1. Non-Convexity of the Neural Network Loss
For logistic regression the cross-entropy loss was convex. For neural networks with hidden layers, the loss is non-convex in the weights: multiple local minima exist, and gradient-based methods are not guaranteed to find the global minimum. The number of local minima grows with the number of parameters, making the landscape of a large network very complex.
2. Why SGD Still Works
The total loss splits into a sum of per-sample losses:
$$E(\mathbf{w}) = \sum_{n=1}^N E_n(\mathbf{w}).$$SGD approximates $\nabla E$ using a single data point or a mini-batch of $B$ points:
$$\tilde{\nabla} E \approx \frac{1}{B}\sum_{n \in \text{batch}} \nabla E_n.$$This noisy gradient estimate has two key advantages over full-batch gradient descent:
- Efficiency.

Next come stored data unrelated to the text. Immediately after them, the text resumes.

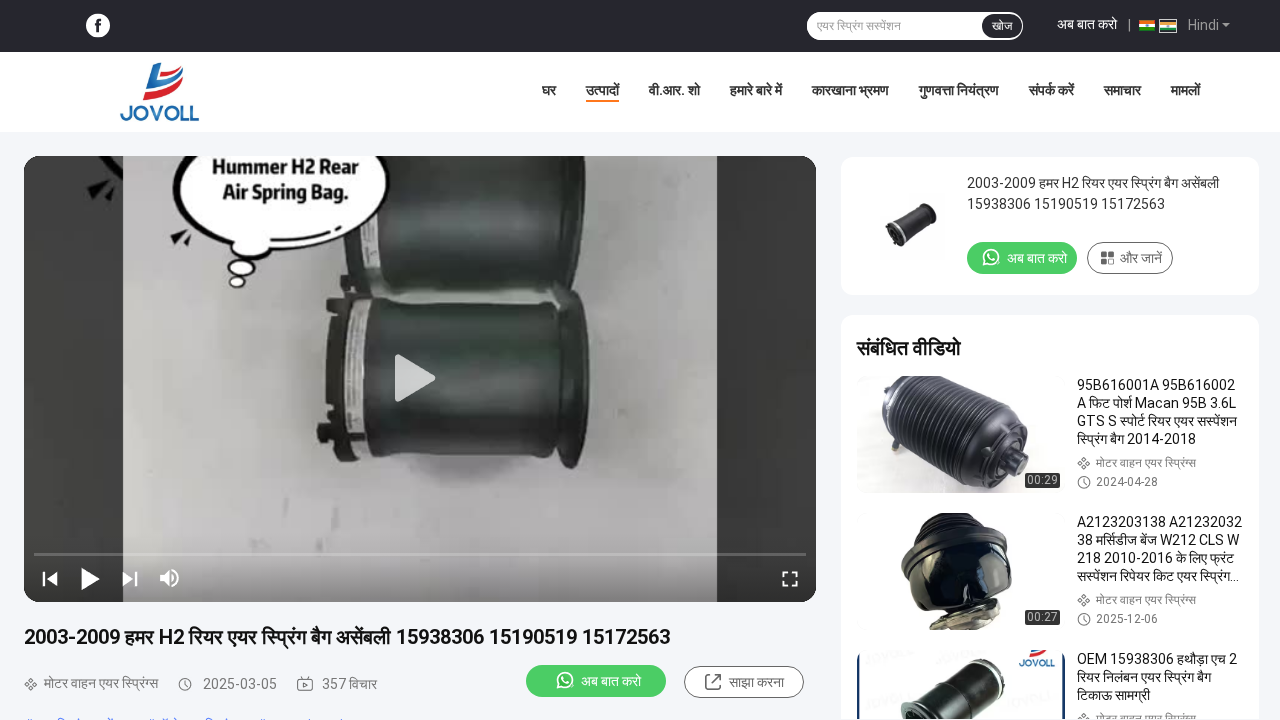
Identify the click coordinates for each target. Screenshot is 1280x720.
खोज (1002, 26)
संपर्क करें (1051, 90)
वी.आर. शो (674, 90)
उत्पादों (602, 90)
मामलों (1185, 90)
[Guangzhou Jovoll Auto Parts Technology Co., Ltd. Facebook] (98, 26)
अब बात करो (1087, 24)
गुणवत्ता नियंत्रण (959, 90)
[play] (420, 379)
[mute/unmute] (170, 578)
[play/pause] (90, 578)
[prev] (50, 578)
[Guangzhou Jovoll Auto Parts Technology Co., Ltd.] (160, 92)
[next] (130, 578)
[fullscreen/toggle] (790, 578)
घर (549, 90)
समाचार (1122, 90)
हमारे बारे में (756, 90)
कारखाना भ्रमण (850, 90)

Computing $\tilde{\nabla}E$ from a mini-batch of $B \ll N$ examples costs $O(B)$ instead of $O(N)$. Early in training, when all gradients roughly point in the same direction, a single data point suffices to identify the descent direction.
- Local minima escape. The gradient varies across data points: at a point where the full gradient $\nabla E = 0$ (a local minimum), individual $\nabla E_n$ may not be zero. The noise in the mini-batch gradient can push the iterate out of a poor local minimum and into a better one.

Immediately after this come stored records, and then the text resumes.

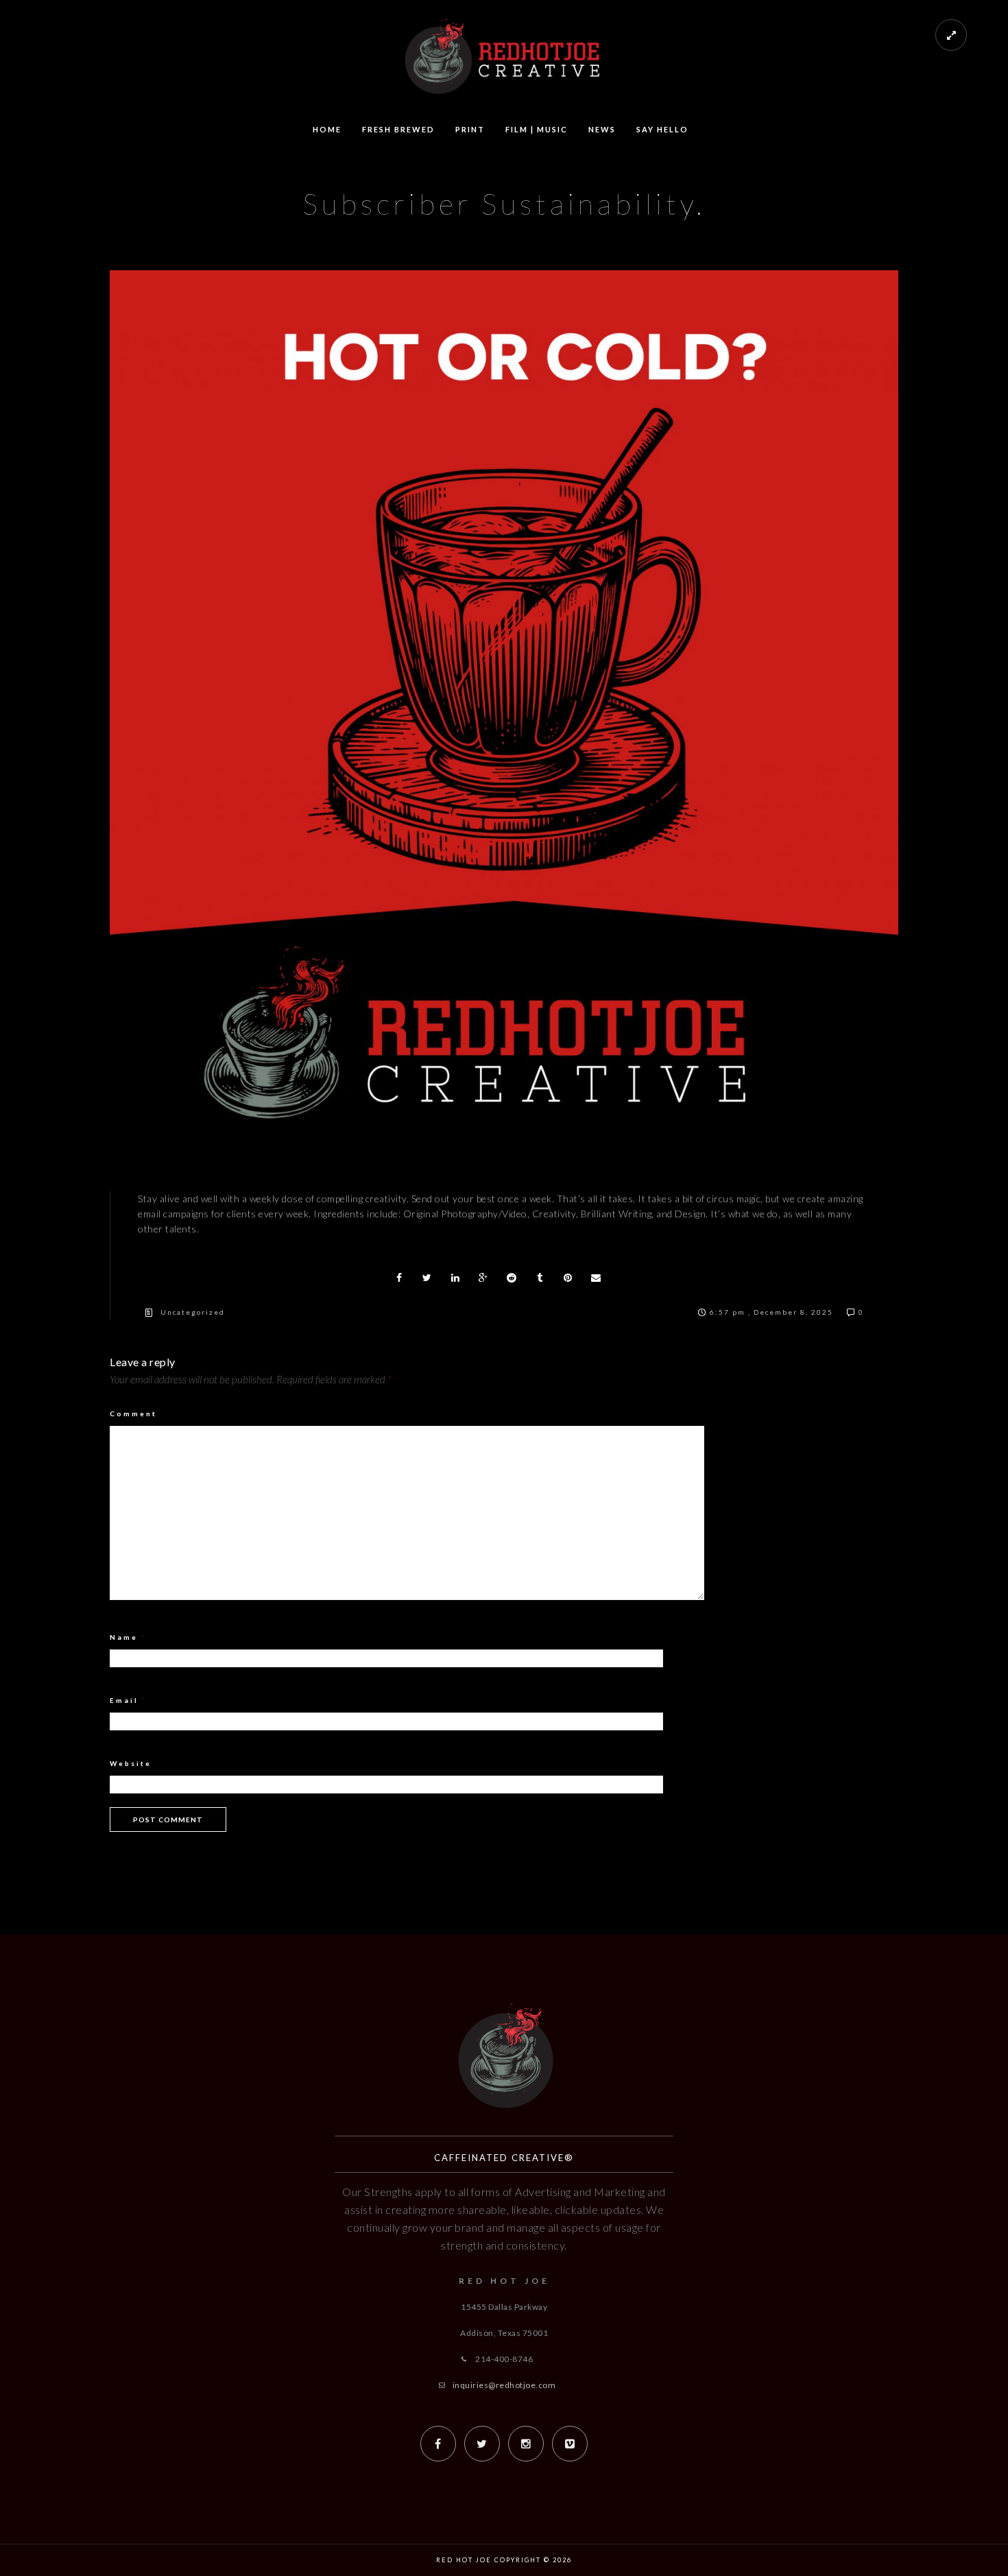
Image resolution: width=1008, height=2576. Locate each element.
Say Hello (662, 129)
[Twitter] (482, 2443)
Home (327, 129)
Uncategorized (192, 1312)
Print (470, 129)
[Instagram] (526, 2443)
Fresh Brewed (398, 129)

Full gradient descent follows the steepest-descent path directly but can get trapped in the first local minimum it reaches. SGD takes a noisier, more roundabout route — requiring more iterations — but is more likely to escape shallow local minima. In practice, SGD's per-step cost is so much lower that it reaches a good solution faster in wall-clock time, even with more iterations.
3. The Learning Rate
The learning rate $\eta$ controls the step size:
$$\mathbf{w}^{(\tau+1)} = \mathbf{w}^{(\tau)} - \eta\,\tilde{\nabla}E.$$- $\eta$ too small: converges extremely slowly; SGD's noise may also prevent escaping local minima.
- $\eta$ too large: overshoots the minimum and diverges or oscillates.

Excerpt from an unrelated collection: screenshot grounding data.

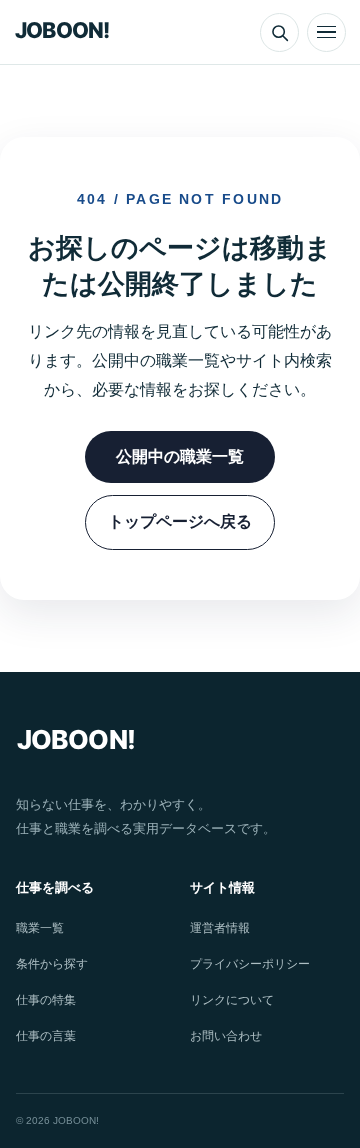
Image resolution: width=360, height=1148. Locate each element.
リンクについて (232, 1000)
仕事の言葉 (46, 1036)
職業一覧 (40, 928)
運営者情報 (220, 928)
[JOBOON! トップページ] (68, 32)
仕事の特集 (46, 1000)
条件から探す (52, 964)
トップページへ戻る (180, 521)
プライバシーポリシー (250, 964)
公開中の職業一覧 (180, 456)
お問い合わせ (226, 1036)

A common strategy is to start with a large $\eta$ (fast initial descent) and decrease it over training (fine convergence). Popular schedules include step decay (halve $\eta$ every $k$ epochs), cosine annealing, and warm-up followed by decay. Modern optimizers like Adam and RMSProp maintain per-parameter adaptive learning rates.
4. Effect of Initialization
Because the loss is non-convex, the solution SGD converges to depends heavily on where training starts. The same architecture, trained twice with different random initializations $\mathbf{w}^{(0)}$, can end up in very different local minima with different test errors.
Reporting a single training run — especially for a large, complex model — risks claiming a lucky result as the typical performance. Always train with several random seeds and report the mean and standard deviation of the test error. This also gives insight into how stable the training procedure is for a given model complexity.